I. INTRODUCTION
Reconfigurable computing is an emerging paradigm for present and future computing requirements of embedded applications, in terms of flexibility and performance. Conventional execution of complex algorithms employs two methods. The first is using traditional Von Neumann computing by programming microprocessors, microcontrollers with sequential based data processing. The second method is the usage of application specific processors or integrated circuits such as ASICs (Application Specific Integrated Circuits) with real data parallel processing. The first solution offers increase flexibility with degraded performance while in the second solution, the system is designed for customized applications with tight performance constraints (such as latency, throughput, power consumption, area etc.); making future modifications non cost effective and improbable. The gap between these two approaches can be bridged by using reconfigurable architecture based on FPGA (Field Programmable Gate Array). The major developments in FPGA logic density, speed, packaging etc. have made implementing a system of processors, IP blocks, and user logic in an FPGA (System on a Programmable Chip: SoPC) a possibility. This technology is currently being used for the acceleration of a wide variety of applications on a large number of systems. It has evolved so much that the real-time aspect is not the only objective of the designer [1] . It has allowed the association of the flexibility and the specificity. Several applications can be realized by specialized architectures by simply configuring the FPGAs each time the FPGAbased board is supplied.

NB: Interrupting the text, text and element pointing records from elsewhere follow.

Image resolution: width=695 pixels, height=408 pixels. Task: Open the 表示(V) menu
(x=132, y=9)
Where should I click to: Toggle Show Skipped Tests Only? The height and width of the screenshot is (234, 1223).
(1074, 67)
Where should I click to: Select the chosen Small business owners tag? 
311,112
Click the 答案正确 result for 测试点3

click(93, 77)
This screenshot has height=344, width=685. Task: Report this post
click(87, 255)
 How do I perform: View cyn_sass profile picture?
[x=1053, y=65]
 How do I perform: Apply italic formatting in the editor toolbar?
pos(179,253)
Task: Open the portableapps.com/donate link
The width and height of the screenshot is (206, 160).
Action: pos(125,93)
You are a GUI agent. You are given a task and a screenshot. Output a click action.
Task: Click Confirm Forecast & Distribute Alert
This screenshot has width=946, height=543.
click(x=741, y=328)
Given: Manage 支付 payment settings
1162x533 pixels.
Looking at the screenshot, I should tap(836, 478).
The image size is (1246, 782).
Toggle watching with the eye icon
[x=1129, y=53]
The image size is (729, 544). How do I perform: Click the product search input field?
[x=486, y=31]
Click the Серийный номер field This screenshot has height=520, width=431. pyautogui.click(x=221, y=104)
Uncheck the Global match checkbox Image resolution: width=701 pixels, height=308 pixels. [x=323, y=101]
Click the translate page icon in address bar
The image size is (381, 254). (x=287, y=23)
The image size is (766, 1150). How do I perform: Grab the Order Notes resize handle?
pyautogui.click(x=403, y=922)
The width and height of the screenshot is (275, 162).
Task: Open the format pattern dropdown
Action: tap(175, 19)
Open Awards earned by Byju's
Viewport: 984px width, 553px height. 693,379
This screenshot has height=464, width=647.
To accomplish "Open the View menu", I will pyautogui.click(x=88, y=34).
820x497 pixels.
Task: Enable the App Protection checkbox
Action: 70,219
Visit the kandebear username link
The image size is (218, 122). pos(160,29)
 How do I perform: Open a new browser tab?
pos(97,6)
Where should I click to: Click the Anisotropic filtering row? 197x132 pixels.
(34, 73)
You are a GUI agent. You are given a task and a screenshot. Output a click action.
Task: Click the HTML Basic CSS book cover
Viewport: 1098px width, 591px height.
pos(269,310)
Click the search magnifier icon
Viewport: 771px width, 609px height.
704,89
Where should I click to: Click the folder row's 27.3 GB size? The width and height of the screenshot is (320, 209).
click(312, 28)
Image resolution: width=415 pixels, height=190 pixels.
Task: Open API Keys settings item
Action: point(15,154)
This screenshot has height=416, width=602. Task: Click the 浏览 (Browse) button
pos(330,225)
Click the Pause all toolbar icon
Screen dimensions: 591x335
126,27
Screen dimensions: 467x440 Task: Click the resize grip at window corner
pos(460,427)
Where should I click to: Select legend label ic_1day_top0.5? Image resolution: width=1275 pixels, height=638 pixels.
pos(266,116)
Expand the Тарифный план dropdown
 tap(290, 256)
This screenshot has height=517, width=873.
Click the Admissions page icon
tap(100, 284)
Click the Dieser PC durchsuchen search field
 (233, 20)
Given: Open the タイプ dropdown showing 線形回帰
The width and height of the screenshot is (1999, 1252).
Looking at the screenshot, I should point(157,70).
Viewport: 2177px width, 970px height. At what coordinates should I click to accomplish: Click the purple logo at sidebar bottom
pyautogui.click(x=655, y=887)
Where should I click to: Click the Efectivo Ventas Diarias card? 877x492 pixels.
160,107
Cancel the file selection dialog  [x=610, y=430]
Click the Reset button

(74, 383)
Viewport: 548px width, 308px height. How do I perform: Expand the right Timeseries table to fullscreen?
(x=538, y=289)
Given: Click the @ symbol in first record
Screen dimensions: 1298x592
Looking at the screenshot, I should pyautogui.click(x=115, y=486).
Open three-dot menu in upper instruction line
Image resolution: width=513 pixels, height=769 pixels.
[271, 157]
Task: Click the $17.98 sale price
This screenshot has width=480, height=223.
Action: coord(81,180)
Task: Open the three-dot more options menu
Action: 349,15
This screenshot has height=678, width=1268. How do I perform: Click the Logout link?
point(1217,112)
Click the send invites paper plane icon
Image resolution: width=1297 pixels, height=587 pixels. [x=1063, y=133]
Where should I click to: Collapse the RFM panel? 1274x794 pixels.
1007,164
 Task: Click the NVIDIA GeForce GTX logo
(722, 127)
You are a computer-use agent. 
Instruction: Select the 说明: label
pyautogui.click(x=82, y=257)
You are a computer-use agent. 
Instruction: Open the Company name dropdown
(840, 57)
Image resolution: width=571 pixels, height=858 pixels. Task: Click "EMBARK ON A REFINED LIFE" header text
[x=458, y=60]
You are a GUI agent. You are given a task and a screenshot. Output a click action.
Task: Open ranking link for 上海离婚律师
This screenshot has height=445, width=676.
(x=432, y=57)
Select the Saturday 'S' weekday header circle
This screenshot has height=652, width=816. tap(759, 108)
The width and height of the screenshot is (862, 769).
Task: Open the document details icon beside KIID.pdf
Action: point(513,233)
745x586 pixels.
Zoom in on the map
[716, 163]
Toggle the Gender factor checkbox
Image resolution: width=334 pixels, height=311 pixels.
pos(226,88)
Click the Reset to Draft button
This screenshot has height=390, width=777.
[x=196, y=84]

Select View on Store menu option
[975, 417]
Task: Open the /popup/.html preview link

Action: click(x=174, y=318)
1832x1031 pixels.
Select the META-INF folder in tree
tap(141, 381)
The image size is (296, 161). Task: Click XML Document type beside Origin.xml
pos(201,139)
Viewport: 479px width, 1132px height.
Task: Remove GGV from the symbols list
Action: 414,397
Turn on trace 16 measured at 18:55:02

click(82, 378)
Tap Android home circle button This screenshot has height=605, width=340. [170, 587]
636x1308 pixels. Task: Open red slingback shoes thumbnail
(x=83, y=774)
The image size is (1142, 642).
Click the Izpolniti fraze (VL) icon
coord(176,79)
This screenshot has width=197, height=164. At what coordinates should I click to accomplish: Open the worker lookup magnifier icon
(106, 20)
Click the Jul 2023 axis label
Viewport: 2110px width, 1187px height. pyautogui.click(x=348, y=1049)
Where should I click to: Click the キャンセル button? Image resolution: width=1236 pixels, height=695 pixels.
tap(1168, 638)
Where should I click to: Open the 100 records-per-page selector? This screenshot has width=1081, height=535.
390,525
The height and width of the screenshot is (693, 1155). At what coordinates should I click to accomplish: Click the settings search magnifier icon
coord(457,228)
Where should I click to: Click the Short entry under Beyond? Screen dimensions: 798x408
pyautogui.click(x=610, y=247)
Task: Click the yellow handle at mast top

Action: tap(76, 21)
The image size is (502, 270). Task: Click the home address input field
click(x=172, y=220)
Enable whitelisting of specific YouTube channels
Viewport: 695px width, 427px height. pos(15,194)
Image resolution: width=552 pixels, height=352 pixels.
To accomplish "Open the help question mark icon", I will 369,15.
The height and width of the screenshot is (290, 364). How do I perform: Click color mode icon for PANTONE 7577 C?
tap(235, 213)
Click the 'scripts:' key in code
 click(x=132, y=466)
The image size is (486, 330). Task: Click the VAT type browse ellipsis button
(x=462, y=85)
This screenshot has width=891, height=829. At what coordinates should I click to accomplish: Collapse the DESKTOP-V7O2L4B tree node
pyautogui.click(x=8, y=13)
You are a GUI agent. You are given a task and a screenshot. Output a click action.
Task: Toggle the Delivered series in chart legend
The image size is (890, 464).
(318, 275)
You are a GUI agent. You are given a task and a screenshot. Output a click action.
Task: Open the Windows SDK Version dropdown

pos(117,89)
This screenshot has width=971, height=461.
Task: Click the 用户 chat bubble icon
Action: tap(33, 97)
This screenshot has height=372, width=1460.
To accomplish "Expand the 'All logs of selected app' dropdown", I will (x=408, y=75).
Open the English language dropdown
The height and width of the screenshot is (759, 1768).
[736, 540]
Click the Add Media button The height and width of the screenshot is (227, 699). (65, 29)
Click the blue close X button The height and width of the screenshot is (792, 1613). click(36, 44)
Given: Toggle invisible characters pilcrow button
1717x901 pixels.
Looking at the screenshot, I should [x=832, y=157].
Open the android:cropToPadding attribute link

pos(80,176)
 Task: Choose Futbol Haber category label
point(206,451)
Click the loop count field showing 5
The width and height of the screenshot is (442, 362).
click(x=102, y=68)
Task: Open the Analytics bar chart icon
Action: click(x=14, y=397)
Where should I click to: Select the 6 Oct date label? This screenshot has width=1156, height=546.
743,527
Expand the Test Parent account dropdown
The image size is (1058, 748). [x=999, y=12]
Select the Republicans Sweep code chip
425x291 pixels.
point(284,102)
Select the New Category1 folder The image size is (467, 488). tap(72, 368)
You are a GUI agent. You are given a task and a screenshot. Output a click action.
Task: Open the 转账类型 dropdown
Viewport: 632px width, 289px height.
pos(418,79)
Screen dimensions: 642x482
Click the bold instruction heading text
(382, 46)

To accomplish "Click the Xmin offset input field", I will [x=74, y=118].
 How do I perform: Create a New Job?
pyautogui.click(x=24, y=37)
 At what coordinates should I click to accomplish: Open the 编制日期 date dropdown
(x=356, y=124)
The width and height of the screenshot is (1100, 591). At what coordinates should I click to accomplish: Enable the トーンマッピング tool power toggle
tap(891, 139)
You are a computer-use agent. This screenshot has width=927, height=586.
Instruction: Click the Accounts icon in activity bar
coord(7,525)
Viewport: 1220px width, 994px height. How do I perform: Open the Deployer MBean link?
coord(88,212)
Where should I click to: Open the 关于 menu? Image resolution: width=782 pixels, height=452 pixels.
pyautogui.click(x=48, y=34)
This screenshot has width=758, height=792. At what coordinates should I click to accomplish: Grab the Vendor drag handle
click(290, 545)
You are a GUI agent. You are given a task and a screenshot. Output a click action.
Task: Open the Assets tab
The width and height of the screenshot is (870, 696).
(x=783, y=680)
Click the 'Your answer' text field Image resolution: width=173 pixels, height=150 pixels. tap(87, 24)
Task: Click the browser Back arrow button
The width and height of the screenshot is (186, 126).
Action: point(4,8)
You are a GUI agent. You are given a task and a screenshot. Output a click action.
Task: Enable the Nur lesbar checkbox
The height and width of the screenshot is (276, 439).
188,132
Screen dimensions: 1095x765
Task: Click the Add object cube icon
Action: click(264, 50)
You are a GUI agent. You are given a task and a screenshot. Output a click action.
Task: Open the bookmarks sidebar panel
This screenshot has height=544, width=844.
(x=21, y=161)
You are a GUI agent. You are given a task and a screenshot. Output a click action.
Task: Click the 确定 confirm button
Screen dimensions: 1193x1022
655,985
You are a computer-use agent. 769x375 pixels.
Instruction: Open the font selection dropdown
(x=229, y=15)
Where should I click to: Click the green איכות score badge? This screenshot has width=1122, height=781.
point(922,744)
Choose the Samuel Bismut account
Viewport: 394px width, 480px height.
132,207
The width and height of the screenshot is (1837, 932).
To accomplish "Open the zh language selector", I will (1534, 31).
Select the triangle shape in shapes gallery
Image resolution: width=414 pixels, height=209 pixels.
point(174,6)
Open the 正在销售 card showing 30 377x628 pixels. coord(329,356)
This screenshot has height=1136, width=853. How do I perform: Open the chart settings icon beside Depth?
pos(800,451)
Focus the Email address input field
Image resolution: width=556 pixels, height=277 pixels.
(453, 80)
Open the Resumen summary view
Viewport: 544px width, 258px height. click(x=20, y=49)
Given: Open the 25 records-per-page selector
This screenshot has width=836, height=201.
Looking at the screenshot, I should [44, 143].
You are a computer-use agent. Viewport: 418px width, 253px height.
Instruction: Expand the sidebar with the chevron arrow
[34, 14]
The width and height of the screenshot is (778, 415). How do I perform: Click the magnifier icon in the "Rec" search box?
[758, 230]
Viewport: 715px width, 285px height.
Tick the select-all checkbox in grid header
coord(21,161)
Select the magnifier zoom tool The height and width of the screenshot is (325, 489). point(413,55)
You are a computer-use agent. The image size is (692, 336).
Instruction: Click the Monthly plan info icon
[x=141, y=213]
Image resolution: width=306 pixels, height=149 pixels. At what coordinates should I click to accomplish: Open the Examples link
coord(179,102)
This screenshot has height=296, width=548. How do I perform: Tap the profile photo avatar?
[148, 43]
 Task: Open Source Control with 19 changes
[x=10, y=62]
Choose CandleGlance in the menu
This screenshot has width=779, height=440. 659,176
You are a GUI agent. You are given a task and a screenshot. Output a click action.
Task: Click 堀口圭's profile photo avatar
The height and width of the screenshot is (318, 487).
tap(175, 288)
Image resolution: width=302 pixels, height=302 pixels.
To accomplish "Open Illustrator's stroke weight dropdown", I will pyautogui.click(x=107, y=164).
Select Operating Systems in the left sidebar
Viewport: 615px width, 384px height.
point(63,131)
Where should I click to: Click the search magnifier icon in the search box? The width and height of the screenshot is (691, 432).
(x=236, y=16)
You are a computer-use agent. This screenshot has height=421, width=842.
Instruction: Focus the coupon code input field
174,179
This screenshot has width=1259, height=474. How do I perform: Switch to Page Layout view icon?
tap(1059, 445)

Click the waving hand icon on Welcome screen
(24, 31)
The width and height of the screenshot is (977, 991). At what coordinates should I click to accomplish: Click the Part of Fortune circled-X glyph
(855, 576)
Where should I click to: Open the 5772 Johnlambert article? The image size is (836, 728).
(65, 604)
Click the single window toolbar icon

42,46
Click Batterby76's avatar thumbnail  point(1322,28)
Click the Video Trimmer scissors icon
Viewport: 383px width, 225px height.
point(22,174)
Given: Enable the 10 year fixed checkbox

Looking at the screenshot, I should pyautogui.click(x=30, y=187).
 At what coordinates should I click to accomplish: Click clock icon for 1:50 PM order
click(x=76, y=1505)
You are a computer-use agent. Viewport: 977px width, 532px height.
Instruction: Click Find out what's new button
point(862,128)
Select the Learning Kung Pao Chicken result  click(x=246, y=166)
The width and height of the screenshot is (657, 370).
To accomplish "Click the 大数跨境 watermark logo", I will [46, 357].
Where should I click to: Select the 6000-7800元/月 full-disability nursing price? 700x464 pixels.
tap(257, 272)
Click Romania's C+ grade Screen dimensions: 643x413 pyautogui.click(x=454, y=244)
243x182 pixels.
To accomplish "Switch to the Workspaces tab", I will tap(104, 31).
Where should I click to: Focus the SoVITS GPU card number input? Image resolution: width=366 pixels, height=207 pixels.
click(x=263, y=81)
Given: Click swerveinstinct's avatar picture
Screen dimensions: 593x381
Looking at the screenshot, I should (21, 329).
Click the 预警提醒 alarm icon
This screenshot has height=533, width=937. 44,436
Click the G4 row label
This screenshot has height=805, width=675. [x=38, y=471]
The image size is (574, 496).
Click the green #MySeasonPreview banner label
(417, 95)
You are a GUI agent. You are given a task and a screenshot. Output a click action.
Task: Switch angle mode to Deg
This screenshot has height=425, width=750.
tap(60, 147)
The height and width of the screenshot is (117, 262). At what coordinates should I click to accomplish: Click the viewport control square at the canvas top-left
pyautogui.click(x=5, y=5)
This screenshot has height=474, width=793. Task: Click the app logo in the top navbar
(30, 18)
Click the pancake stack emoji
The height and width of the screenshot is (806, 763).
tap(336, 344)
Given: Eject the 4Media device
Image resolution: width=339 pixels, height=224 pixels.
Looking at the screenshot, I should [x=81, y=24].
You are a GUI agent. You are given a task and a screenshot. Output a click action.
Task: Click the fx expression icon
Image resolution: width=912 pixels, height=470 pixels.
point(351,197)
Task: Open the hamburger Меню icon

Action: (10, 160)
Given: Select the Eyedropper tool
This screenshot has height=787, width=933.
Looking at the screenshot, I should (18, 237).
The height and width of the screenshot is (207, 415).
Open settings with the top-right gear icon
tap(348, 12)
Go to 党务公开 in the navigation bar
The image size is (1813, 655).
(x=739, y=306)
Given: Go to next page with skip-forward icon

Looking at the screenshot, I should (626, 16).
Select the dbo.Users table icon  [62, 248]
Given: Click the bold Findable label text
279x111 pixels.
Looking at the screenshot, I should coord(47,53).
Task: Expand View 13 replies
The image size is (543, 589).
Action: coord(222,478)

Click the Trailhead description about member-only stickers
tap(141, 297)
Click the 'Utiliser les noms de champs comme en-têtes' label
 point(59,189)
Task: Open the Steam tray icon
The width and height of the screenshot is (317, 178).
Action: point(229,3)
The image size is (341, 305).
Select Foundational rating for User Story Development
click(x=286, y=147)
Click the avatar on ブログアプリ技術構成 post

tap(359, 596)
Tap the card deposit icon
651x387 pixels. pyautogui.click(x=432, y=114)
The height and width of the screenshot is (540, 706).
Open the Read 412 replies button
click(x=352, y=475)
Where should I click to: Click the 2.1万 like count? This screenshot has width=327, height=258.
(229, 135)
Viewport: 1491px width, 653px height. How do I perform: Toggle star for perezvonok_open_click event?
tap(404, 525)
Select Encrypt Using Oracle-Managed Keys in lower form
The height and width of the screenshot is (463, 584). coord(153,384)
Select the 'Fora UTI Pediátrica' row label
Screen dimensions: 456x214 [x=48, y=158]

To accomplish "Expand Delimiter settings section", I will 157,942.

With the advent of new device architectures and new software tools, the interest in Run-Time Reconfiguration (RTR) or dynamically reconfiguration logic has increased. This concept has introduced several advantages. It helps the designer to optimize his implementation by increasing the functional density of the FPGA coprocessor. It offers the possibility of sharing in time the available resources in the FPGA between the different tasks of an application. This can be accomplished by using either total or partial dynamic reconfiguration. For a given application, where the reconfigurable resources on the SoPC are not allocated to only one operator but to a set of operators that must be placed at the same time and removed at the same time. With this, an application must be partitioned in sets of operators. The partitions will then be successively implemented at different time on the device. This process, called temporal partitioning, allows an application to be sequentially computed, by allowing a temporal sharing of resource among different sets of operators.
Several objective functions can be defined for the temporal partitioning problem [1] - [3] . One objective could be the minimization of the number of partitions to reduce the overall reconfiguration overhead. Another objective could be the minimization of the computation time. This can be expressed for example through the minimization of the maximum computational delay across all the partitions. A third objective could be the communication cost of the design. This aim can be reached by minimizing the transfer of data required between design partitions.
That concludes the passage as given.